Anti-apoptotic effect of memantine against staurosporine- and low-potassium-induced cell death in cerebellar granule cells: a development-dependent effect

Abstract

Memantine, a NMDA receptor antagonist used in several experimental models of neuronal cell injury, is a neuroprotective agent that can attenuate neuronal apoptosis connected with over-stimulation of NMDA receptors. In the present study, we evaluated the impact of memantine on apoptosis in primary cerebellar granule cell (CGC) cultures at 7 and 12 day in vitro (DIV). Cell death was induced by staurosporine (St, 0.5μM) or by decreasing the level of potassium in the culture medium (LP, 5mM KCl).
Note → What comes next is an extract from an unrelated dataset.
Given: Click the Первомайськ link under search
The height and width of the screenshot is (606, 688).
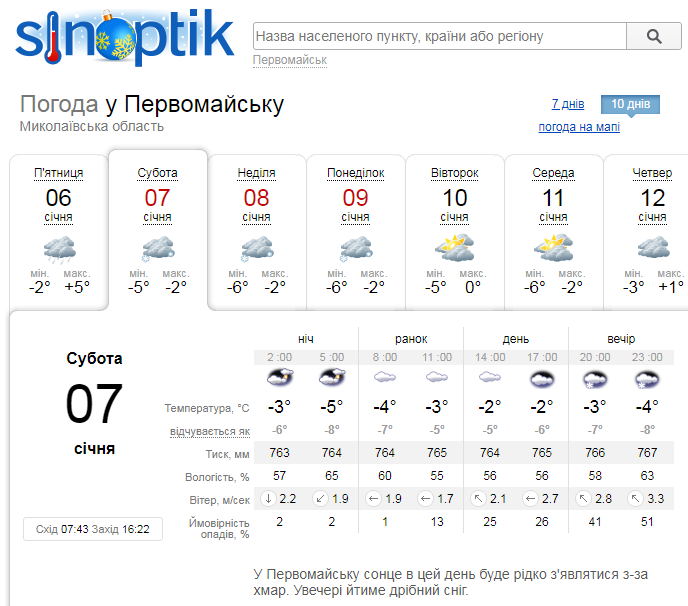Looking at the screenshot, I should [x=290, y=61].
Both treatments induced cell death in CGC with higher cell-damaging effects at 12 DIV and 7 DIV neurons for St and LP, respectively._Memantine (0.1–2μM) partially attenuated St-induced apoptosis only in 7 DIV CGC as assessed by DNA fragmentation and LDH release, but not caspase-3 activity. During LP-induced apoptosis, memantine decreased LDH release and DNA fragmentation, but not affected caspase-3 activity in 7 and 12 DIV CGC. Interestingly, we found no beneficial effects of other NMDA antagonists, including a competitive antagonist such as AP-5 (100μM) and an uncompetitive antagonist such as MK-801, (1μM). In conclusion, our data suggest that the anti-apoptotic effects of memantine in CGC are developmentally regulated and its neuroprotective action occurs through an NMDAR-independent mechanism.